Objective To assess the effectiveness and safety of acupuncture for VMCI.
Methods Seven electronic databases were searched for randomised controlled trials which investigated the effects of acupuncture compared with no treatment, placebo or conventional therapies on cognitive function or other clinical outcomes in patients with VMCI. The quality of the trials selected was evaluated according to the ‘risk of bias’ assessment provided by the Cochrane Handbook for Systematic Reviews of Interventions. RevMan V.5.1 software was employed for data analysis.

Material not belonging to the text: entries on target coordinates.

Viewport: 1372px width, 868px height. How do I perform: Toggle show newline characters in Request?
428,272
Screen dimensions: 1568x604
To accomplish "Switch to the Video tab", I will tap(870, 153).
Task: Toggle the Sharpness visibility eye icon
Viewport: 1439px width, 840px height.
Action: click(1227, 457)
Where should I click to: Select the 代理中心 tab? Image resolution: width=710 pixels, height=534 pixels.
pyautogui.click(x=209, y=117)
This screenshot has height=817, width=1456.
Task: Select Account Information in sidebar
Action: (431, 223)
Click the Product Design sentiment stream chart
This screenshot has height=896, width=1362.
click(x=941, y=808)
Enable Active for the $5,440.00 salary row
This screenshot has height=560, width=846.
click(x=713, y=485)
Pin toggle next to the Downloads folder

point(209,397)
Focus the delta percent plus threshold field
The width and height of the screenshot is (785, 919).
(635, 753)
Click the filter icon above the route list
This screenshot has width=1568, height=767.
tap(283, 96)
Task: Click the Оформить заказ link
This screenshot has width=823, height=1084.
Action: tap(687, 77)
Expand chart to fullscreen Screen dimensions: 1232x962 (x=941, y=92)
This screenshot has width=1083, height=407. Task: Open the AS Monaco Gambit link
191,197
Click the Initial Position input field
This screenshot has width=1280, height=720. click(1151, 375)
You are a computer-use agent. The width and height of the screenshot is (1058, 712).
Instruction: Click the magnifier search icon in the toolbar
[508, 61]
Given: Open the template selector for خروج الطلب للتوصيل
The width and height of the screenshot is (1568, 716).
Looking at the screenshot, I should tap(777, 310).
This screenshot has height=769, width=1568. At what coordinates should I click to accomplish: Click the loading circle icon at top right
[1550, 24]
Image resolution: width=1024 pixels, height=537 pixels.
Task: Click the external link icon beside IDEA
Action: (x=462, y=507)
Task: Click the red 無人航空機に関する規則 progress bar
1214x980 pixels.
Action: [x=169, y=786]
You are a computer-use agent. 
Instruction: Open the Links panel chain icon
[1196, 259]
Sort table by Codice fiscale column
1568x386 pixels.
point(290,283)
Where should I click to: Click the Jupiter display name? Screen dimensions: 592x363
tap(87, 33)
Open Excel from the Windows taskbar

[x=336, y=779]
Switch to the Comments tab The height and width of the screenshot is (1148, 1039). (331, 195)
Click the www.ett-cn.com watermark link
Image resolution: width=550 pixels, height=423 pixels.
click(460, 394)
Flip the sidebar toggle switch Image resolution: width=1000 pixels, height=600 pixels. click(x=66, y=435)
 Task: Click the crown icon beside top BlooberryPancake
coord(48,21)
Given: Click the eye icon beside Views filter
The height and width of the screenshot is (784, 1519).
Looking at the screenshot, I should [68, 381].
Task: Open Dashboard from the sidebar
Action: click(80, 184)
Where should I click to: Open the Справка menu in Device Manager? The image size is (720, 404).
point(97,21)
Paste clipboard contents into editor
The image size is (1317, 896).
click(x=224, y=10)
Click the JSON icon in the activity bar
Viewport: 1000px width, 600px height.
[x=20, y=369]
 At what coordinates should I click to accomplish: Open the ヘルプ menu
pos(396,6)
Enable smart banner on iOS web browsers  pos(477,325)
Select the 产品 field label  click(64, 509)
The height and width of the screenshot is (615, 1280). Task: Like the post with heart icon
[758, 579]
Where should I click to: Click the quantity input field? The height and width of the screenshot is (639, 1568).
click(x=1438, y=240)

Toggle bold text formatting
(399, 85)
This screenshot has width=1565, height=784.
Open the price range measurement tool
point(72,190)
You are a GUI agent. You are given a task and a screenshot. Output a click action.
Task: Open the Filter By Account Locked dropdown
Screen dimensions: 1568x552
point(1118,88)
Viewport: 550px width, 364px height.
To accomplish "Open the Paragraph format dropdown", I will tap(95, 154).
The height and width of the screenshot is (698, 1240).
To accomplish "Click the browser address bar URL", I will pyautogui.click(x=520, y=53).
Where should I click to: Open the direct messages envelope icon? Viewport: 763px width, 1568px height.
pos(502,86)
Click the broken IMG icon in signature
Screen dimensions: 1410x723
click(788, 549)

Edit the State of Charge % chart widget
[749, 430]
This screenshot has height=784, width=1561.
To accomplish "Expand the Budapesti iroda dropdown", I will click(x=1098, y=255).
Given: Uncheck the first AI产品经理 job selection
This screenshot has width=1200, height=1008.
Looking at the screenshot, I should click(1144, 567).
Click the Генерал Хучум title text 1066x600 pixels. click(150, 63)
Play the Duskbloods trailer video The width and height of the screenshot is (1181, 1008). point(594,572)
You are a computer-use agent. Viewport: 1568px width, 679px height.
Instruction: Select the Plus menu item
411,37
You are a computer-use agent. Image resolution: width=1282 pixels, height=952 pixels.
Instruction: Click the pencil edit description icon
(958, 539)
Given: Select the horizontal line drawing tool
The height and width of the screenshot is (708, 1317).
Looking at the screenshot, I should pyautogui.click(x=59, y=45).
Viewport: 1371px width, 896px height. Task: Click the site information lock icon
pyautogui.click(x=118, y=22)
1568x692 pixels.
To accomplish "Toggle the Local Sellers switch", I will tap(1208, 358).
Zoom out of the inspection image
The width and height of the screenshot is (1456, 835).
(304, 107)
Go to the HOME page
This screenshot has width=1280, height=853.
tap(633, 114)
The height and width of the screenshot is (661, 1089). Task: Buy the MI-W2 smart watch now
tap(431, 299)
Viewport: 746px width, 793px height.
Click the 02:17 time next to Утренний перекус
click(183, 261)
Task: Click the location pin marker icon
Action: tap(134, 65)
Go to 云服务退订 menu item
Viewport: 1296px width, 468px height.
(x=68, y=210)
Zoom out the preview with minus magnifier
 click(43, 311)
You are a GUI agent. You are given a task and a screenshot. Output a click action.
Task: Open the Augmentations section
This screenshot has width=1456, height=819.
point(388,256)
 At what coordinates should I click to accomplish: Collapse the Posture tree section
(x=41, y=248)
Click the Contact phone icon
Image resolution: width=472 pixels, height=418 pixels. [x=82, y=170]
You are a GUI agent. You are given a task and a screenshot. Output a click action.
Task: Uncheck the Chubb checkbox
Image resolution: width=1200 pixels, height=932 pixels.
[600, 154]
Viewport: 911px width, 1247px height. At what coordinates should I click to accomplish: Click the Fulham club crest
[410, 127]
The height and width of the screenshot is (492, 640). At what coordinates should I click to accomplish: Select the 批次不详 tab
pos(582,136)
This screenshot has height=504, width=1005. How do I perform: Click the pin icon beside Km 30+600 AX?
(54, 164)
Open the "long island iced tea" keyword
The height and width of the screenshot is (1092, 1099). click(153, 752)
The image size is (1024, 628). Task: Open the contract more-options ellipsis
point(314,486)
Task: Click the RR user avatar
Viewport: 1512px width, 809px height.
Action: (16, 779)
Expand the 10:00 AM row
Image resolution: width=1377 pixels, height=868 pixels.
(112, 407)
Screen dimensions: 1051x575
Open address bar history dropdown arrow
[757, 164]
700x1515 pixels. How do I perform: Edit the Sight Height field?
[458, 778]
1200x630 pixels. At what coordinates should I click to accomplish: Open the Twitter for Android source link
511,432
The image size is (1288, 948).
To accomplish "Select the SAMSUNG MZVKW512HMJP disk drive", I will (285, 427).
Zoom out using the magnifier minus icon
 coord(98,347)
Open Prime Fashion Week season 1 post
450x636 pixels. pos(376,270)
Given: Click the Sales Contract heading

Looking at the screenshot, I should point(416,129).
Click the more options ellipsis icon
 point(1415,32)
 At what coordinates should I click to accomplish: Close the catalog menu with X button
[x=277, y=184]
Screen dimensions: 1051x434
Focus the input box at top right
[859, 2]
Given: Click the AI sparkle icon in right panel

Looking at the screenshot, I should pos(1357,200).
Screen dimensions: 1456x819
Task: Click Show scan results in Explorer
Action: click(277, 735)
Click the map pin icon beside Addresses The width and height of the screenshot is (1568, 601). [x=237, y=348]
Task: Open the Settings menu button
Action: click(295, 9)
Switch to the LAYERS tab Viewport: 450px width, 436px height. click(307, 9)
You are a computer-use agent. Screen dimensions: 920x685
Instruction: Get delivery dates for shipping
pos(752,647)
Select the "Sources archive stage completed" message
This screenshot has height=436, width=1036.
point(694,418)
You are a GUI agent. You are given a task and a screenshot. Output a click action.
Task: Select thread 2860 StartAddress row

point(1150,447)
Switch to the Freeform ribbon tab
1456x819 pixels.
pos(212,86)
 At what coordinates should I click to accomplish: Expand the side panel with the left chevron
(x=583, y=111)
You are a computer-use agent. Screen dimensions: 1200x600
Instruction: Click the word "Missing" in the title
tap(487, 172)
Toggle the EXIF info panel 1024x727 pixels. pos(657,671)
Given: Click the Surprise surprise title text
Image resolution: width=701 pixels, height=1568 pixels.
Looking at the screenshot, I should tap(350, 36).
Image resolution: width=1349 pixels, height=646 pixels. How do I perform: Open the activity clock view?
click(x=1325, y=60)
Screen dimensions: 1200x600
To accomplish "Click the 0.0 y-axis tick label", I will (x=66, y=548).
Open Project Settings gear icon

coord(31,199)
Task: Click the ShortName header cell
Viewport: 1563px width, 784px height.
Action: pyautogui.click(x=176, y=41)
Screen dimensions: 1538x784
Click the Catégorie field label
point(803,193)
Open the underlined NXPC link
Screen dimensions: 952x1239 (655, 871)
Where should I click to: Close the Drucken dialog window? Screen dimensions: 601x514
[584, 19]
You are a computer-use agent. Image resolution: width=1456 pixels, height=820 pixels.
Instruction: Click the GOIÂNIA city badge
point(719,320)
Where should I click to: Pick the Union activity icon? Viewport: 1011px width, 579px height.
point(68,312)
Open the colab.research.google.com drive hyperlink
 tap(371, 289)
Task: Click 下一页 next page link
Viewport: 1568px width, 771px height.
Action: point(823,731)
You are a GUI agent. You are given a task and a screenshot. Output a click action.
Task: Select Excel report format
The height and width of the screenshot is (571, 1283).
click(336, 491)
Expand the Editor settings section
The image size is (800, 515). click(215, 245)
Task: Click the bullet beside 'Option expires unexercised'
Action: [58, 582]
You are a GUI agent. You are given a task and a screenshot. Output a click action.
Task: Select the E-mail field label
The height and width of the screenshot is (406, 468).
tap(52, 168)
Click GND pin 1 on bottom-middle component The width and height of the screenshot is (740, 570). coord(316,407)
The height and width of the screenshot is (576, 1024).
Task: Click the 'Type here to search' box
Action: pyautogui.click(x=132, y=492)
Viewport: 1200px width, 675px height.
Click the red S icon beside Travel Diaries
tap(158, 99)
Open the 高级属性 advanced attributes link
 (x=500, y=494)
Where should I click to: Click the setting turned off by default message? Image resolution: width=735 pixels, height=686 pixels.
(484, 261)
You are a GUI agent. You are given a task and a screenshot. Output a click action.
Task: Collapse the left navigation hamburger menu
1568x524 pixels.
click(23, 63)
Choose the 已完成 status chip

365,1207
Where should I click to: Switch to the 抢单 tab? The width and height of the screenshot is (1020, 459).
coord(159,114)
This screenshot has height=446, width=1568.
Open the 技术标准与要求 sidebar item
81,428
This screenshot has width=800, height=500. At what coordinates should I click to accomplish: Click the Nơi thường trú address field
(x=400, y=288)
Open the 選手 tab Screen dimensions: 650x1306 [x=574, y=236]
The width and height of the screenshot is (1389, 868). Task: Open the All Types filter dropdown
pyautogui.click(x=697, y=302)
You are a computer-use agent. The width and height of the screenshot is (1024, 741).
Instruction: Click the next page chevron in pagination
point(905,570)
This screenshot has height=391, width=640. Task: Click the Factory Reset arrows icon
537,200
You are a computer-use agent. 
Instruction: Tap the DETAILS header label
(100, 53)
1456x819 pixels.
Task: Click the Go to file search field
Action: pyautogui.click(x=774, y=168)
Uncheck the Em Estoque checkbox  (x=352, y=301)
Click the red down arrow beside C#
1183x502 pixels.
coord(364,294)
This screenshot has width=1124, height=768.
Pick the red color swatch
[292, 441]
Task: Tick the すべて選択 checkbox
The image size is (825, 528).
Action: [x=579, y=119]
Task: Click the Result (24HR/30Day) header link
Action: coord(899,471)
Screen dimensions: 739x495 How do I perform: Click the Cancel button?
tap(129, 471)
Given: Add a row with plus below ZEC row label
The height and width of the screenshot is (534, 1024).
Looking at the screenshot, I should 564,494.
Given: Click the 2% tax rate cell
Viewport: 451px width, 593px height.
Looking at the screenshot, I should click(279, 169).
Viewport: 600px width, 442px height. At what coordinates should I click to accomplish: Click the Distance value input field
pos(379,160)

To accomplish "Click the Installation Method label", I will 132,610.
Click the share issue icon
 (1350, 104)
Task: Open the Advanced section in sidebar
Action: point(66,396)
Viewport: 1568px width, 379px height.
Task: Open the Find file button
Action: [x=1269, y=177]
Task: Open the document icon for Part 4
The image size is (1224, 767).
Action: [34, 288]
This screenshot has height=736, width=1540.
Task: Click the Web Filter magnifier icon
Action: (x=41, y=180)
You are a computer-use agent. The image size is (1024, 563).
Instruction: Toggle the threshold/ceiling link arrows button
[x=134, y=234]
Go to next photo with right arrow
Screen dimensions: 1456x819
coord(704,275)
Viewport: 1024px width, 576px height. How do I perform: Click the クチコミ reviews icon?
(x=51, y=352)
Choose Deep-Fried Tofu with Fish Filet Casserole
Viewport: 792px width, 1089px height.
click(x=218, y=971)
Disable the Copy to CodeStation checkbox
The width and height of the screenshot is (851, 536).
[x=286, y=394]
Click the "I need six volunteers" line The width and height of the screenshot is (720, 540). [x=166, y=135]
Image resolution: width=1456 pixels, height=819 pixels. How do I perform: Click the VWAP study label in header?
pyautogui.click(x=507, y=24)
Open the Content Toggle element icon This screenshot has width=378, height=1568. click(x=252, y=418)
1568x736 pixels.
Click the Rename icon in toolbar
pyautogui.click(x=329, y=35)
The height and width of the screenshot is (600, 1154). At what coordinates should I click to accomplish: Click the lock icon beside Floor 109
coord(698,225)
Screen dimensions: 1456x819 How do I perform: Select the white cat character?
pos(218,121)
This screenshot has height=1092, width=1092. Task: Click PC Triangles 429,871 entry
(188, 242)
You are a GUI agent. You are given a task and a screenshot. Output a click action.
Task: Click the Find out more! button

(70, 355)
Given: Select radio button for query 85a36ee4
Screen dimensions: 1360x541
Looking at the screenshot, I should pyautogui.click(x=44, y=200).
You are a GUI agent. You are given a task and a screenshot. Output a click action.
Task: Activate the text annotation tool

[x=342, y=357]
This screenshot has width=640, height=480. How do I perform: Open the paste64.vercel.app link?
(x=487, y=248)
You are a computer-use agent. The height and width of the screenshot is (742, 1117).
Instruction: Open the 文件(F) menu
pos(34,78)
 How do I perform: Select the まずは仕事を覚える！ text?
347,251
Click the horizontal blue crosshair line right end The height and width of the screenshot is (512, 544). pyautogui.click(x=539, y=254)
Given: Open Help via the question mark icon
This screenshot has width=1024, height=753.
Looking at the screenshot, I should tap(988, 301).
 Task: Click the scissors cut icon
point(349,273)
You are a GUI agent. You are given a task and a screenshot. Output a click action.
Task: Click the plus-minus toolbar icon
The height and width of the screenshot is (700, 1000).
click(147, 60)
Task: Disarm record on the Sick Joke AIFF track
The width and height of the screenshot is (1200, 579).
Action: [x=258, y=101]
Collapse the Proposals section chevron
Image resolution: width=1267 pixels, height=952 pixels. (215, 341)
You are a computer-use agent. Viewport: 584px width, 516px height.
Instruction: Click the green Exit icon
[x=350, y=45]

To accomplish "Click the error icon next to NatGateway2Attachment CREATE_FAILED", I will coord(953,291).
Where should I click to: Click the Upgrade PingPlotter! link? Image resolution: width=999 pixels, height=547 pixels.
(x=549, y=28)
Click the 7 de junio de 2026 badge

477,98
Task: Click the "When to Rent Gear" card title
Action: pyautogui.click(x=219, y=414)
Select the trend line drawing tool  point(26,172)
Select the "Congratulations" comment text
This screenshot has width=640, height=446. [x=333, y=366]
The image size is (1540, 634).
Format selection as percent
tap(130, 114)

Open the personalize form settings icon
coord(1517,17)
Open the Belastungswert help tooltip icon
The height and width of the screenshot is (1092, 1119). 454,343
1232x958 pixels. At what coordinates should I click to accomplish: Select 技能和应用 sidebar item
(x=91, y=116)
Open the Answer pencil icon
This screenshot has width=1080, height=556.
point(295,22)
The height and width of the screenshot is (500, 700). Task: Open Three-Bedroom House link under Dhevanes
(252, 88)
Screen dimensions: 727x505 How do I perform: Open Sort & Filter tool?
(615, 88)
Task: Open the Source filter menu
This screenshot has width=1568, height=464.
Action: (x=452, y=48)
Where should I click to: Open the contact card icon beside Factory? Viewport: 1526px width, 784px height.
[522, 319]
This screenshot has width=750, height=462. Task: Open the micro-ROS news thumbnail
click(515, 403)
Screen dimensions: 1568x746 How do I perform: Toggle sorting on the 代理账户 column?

Results Twelve trials with 691 participants were included. The methodological quality of all included trials was unclear and/or they had a high risk of bias. Meta-analysis showed acupuncture in conjunction with other therapies could significantly improve Mini-Mental State Examination scores (mean difference 1.99, 95% CI 1.09 to 2.88, random model, p<0.0001, 6 trials). No included trials mentioned any adverse events of the treatment.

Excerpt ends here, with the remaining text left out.